• _TASK ITEM_: Among the lines of data below, reproduce only those from the one with "Topeka (14, 1159)" through the one with "Fullerton (14, 494)", exactly as they stand, both ends included.

• _MATERIAL PROVIDED_:
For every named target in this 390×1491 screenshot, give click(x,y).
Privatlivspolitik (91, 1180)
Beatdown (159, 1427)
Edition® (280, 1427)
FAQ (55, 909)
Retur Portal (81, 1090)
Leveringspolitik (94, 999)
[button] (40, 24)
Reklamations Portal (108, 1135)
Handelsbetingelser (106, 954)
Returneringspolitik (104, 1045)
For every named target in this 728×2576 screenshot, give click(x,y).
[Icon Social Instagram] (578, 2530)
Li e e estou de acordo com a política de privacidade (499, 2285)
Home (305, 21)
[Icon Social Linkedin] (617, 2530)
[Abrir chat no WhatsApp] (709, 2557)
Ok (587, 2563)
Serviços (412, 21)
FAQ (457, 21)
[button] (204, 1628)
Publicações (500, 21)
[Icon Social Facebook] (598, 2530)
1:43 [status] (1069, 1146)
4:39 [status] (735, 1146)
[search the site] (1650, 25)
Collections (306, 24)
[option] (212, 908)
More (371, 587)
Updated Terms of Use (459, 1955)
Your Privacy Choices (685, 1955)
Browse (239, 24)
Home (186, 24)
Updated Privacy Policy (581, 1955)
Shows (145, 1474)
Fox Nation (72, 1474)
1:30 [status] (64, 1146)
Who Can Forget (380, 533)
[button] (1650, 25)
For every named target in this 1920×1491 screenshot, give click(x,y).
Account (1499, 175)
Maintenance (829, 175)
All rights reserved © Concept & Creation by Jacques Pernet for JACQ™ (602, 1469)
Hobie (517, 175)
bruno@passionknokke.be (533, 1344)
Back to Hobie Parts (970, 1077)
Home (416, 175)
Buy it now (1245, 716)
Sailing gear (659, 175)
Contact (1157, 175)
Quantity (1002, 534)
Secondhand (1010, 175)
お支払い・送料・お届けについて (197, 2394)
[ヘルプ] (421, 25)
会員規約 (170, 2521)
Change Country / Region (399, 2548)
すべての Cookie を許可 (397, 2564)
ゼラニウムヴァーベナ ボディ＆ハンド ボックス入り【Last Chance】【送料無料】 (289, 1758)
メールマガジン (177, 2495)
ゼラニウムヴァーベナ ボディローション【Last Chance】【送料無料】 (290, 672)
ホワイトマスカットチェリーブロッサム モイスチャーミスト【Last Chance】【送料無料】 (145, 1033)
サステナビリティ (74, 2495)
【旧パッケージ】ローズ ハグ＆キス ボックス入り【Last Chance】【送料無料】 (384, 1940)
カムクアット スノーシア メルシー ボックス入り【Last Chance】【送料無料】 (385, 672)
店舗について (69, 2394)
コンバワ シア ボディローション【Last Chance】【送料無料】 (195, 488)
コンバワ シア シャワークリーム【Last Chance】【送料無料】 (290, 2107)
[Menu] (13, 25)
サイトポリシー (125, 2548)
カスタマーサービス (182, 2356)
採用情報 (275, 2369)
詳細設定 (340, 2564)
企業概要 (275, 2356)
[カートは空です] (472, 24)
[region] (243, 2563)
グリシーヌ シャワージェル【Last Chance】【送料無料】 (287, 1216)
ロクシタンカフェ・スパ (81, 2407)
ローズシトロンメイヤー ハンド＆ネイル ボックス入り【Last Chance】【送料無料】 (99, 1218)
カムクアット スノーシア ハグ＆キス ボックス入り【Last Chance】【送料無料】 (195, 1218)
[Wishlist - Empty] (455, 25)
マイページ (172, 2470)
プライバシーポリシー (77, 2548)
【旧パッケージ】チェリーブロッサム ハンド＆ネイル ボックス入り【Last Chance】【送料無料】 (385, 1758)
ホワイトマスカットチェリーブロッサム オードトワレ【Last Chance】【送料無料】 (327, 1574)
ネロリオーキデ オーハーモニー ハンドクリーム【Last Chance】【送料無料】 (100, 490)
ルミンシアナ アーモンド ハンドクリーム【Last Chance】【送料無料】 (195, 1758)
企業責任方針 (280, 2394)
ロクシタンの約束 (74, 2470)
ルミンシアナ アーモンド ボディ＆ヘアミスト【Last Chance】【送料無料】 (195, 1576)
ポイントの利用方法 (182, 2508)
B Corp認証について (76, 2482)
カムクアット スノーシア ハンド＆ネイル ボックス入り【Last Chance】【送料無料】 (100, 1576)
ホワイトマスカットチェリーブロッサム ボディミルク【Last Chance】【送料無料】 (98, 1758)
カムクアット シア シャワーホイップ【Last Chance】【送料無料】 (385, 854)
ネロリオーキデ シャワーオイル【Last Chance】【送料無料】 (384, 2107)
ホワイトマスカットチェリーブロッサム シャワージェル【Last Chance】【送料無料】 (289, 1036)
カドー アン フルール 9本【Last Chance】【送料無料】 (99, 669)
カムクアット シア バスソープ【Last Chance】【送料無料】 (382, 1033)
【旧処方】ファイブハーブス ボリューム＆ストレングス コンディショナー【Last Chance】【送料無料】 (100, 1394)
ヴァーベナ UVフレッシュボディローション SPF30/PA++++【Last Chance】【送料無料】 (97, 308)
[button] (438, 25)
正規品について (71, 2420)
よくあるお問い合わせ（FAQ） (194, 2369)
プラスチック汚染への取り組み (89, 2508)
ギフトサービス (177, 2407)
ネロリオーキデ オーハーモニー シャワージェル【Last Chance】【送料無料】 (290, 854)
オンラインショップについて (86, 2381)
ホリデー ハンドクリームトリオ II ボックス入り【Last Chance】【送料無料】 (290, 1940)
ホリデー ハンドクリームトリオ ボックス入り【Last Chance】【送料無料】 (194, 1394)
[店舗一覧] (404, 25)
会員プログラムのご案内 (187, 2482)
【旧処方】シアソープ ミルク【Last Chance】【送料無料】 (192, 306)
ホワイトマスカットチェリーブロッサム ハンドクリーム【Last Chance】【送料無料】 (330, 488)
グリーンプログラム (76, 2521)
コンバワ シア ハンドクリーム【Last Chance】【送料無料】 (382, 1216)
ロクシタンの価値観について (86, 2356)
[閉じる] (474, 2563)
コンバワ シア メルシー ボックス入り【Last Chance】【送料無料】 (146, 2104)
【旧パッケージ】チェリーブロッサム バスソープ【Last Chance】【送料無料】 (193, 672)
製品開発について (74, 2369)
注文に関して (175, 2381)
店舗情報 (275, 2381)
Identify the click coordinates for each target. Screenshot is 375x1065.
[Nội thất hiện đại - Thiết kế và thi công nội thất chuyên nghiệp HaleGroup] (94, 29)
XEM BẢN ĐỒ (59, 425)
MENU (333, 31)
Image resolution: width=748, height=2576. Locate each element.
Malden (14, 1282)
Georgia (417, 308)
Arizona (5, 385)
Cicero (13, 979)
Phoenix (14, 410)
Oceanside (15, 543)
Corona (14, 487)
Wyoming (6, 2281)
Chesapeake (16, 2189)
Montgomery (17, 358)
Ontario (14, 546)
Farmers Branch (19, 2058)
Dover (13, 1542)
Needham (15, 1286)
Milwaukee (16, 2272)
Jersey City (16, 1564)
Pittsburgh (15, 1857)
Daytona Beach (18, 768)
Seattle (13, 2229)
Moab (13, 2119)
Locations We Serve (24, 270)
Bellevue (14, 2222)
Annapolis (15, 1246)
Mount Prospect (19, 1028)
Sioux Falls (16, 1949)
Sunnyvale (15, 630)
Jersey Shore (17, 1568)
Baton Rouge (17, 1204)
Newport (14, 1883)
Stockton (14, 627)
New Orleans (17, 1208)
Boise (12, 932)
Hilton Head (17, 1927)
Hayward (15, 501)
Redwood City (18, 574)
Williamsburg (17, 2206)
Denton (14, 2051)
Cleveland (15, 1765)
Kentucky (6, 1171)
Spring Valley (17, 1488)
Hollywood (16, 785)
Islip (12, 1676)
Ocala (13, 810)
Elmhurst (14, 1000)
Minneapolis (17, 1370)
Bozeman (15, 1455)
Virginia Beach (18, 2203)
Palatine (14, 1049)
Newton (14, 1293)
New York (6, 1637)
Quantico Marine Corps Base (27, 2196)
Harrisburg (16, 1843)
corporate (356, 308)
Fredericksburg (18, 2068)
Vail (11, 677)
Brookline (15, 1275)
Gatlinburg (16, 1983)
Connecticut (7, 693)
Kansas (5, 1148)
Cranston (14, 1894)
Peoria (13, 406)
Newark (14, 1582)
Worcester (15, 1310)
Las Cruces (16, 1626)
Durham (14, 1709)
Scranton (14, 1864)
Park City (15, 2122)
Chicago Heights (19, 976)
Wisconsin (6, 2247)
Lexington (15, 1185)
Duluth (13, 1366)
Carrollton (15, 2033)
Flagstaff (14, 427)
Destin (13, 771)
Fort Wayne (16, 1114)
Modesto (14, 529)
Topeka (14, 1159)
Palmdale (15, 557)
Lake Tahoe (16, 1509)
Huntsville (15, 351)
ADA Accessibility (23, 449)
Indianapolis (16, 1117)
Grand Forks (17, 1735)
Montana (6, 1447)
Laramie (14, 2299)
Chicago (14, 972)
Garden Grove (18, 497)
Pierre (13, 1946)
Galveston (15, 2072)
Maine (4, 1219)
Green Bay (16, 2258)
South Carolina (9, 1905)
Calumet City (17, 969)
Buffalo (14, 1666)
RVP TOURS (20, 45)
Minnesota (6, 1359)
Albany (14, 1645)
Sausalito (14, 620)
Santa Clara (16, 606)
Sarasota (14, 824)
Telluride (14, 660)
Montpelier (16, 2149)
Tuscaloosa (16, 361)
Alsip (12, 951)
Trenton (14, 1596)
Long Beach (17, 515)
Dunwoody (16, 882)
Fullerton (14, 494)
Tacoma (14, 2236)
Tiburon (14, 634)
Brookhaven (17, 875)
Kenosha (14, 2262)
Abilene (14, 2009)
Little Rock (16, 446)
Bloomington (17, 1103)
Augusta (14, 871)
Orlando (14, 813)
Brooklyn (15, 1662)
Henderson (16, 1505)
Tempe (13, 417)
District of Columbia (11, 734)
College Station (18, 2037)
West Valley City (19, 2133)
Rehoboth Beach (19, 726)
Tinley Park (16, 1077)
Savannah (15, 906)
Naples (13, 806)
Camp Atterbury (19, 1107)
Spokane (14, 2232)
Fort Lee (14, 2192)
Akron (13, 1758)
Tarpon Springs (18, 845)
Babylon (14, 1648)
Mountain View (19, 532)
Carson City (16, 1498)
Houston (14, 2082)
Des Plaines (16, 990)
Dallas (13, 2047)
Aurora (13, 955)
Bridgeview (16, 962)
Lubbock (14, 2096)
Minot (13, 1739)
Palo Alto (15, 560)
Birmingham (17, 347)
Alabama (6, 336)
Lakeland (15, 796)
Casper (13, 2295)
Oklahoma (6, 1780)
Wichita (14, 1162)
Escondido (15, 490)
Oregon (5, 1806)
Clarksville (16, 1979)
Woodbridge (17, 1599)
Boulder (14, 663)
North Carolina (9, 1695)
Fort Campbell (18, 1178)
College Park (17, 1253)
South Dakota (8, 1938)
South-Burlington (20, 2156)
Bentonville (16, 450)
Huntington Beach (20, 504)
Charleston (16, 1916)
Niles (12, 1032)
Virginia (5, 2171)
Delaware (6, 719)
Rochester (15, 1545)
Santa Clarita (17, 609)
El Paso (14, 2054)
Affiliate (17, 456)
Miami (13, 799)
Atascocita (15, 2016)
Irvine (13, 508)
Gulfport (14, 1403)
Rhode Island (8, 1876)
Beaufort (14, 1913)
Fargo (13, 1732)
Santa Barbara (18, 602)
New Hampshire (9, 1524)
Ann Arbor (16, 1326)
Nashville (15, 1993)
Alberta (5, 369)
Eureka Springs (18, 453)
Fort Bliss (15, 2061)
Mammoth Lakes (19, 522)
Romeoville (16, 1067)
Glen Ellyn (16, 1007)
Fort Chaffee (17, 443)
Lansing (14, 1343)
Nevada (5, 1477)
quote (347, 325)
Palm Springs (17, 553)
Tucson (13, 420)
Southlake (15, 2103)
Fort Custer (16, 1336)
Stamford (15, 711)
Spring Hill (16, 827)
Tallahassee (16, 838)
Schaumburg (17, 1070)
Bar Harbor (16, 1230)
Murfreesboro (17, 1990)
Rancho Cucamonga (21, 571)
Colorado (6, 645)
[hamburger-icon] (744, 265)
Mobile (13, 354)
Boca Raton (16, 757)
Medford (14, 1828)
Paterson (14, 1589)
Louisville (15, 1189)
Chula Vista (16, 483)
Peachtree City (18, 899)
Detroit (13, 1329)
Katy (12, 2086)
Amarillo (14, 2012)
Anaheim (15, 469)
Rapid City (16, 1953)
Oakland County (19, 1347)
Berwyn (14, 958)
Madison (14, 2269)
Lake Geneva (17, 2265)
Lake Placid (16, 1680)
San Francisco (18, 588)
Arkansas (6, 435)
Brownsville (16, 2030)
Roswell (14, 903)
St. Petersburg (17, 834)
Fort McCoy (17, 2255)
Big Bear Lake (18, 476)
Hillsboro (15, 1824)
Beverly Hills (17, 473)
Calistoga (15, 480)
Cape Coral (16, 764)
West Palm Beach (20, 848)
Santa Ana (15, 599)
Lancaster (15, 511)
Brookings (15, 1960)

• _WRITTEN SOLUTION_:
Topeka (14, 1159)
Palmdale (15, 557)
Lake Tahoe (16, 1509)
Huntsville (15, 351)
ADA Accessibility (23, 449)
Indianapolis (16, 1117)
Grand Forks (17, 1735)
Montana (6, 1447)
Laramie (14, 2299)
Chicago (14, 972)
Garden Grove (18, 497)
Pierre (13, 1946)
Galveston (15, 2072)
Maine (4, 1219)
Green Bay (16, 2258)
South Carolina (9, 1905)
Calumet City (17, 969)
Buffalo (14, 1666)
RVP TOURS (20, 45)
Minnesota (6, 1359)
Albany (14, 1645)
Sausalito (14, 620)
Santa Clara (16, 606)
Sarasota (14, 824)
Telluride (14, 660)
Montpelier (16, 2149)
Tuscaloosa (16, 361)
Alsip (12, 951)
Trenton (14, 1596)
Long Beach (17, 515)
Dunwoody (16, 882)
Fullerton (14, 494)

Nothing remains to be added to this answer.